In 2005, Honda introduced the Maintenance Minder System for the Odyssey, and, in 2006, it was standard across the entire line. An onboard computer continuously monitors engine operating conditions such as speed, engine temperature, ambient temperature, time and vehicle use to determine when an oil change and regular maintenance is necessary.
When the on-board computer determines that the vehicle has reached 15% of remaining life, it will turn on the Maintenance Minder light. Also, each time the vehicle is started, the information center will default and automatically display the percentage of remaining life.
Other maintenance items in the display are in code, that are main-codes and sub-codes to indicate transmission, belts and other components connected to a mileage interval.
Honda specifies mostly API-approved 0W-20 or 5W-20 oils, but there is a different spec to note for the 2007-’12 Acura RDX that requires Honda/Acura HTO-06 motor oil, which was developed to ensure adequate protection for turbocharged and variable valvetrain engines.
Nissan does not have an intelligent oil life monitor. It is strictly mileage-based and the interval can be changed in the driver information center or infotainment module, on some models. Most 2005 and newer models have an “Oil and Filter” Dashboard idiot light.
Subaru’s oil change interval warning is based on mileage like Nissan and Toyota. Starting in 2012, most Subarus included an oil level sensor. The sensor turns on a light when there is typically less than two quarts of oil left in the pan.

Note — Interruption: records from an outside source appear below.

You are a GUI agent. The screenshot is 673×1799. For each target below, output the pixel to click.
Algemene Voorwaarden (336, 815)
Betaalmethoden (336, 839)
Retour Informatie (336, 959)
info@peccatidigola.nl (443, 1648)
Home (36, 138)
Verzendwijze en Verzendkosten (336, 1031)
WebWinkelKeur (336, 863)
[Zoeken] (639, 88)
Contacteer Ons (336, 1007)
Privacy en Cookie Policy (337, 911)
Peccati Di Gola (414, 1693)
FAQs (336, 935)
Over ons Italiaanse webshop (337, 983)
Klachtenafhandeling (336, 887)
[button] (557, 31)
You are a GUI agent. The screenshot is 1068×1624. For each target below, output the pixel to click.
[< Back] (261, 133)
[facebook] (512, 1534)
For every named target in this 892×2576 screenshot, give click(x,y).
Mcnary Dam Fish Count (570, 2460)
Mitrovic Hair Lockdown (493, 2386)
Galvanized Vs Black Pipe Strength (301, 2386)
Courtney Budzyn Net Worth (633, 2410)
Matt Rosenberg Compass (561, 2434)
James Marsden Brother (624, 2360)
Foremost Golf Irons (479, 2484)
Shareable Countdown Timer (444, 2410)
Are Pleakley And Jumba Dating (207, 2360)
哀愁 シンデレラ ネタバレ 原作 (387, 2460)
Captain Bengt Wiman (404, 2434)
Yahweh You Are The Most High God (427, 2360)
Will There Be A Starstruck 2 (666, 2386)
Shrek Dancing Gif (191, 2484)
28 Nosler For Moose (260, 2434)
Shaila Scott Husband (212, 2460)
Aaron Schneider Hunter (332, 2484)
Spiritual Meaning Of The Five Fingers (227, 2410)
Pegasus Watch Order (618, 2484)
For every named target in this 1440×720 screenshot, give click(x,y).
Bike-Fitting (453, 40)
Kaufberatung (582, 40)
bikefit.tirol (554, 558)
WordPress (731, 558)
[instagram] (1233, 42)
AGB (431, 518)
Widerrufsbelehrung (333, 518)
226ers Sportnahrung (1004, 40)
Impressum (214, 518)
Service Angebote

The sensor is active during startup and under certain running conditions. Some Subaru owners mistake this light for a maintenance light.
Scheduled oil changes can keep the camshaft actuators working in optimal condition to control the exposure of the intake valves. High-quality oils with lower volatility can reduce the volume of vapors in the crankcase.
You can’t judge an oil filter just by opening it up and counting the pleats. Most reputable oil filter manufacturers have a warranty that will cover engine damage if the filter fails within the OE-recommended oil change intervals. If a filter manufacturer does not have this type of warranty, don’t take a chance on their filters.
With oil life indicators pushing oil changes past 6,000 miles, the filter is under more stress. During a longer interval, the oil can become more damaging to the filter media and the glue that holds the media to the end caps. On spin-on oil filters, the old oil can damage the bypass and anti-drain back valves.
High-quality oil filters are designed with greater capacity and higher efficiency, so they can handle more contaminants over an extended interval without having to go into bypass mode. Some filter manufacturers have specific lines of filters designed to last longer than 10,000 miles.
Over time, the filter can collect enough contaminants to become restricted. The engine can sense that the filter is blocked by the pressure differential between the oil going into the filter and the oil going out. If the difference in pressure is great enough, the engine will bypass the filter media to keep the oil pressure in an operational range that will prevent damage.
When a system is in bypass, contaminants are not being filtered out of the oil. This is fine if the oil is cold during startup. Over a longer period, however, wear can be rapidly accelerated.